= Selected passage =
Home > Back-end >  sort dict by value then if equal by keys
sort dict by value then if equal by keys

Time:01-31

i created a dict, keys=words in list values=count of them. Want to sort them by counts(values) THEN if counts equal sort them by alpha(keys)

a = [to, be, or, not, to, be, ae, ae]
w={}
for i in a:
    w[i]=a.count(i)
e=dict(sorted(w.items(),key= lambda a: (a[1],a[0]),reverse=True))
for i, k in e.items():
    print(i , k)

what i get now is

to 2
be 2
ae 2
or 1
not 1

and what i want is

ae 2
be 2
to 2
not 1
or 1 

im noob

CodePudding user response:

reverse=true applies to both elements of the tuple. That why your alphanumeric output is backwards.

To reverse the order on the first element of the tuple but not on the other you could negate the numbers:

sorted(w.items(),key= lambda a: (-a[1],a[0]))

If you ever run into problem where you need to sort on multiple tuple elements with varying ASC/DESC order and elements that are not easy to negate like integers you could use the following technique.

= Provided data =
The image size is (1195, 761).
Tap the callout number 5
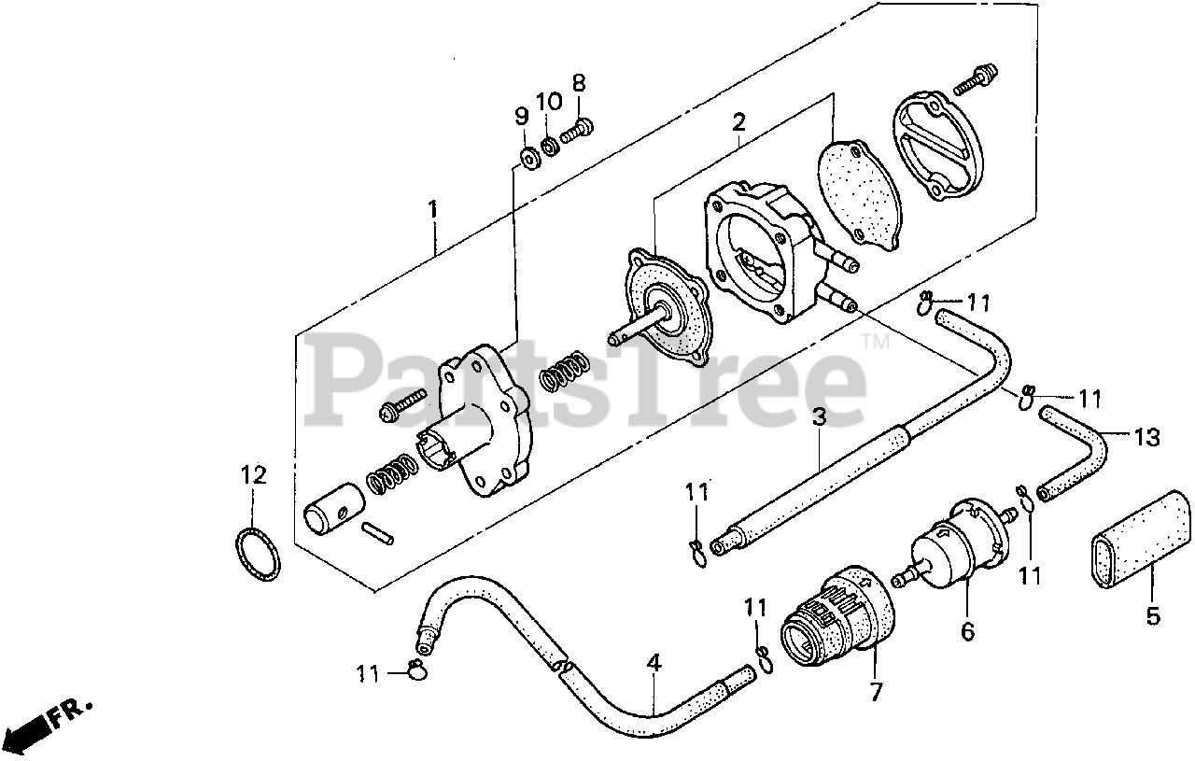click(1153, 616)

* * *

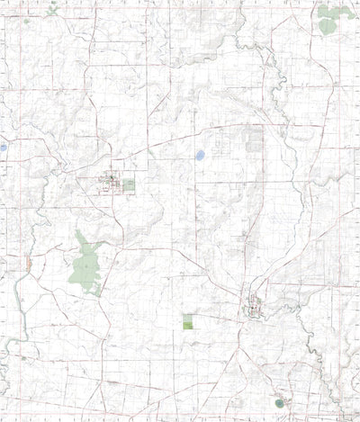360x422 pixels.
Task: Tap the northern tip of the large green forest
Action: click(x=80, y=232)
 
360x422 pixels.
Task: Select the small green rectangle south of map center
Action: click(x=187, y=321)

---

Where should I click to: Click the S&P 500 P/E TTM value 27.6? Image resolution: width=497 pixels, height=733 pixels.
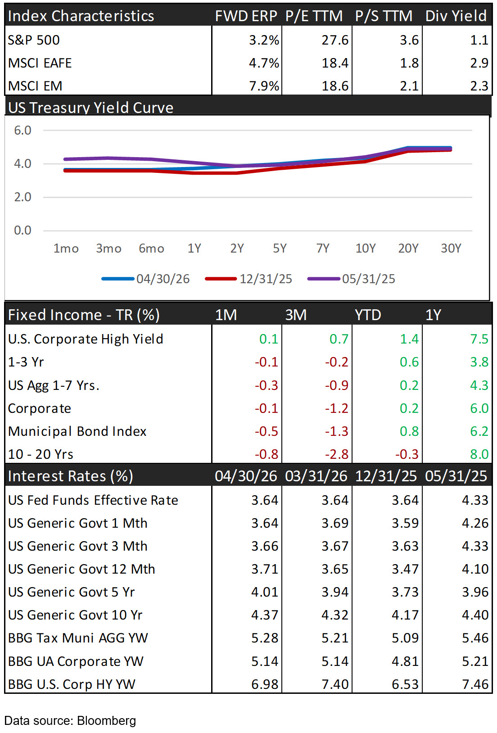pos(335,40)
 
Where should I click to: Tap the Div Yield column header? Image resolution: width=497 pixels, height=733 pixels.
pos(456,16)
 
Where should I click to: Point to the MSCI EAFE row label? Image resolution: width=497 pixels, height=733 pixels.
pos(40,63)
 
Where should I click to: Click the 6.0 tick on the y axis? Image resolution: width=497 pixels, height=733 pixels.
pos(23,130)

= Task to complete =
In the dictionary-sorting post, what does the response suggest doing to reverse the order on the first element of the tuple but not on the other? Rely only on the dictionary-sorting post, not on the data.

= Solution =
It suggests negating the numbers, as in `sorted(w.items(),key= lambda a: (-a[1],a[0]))`.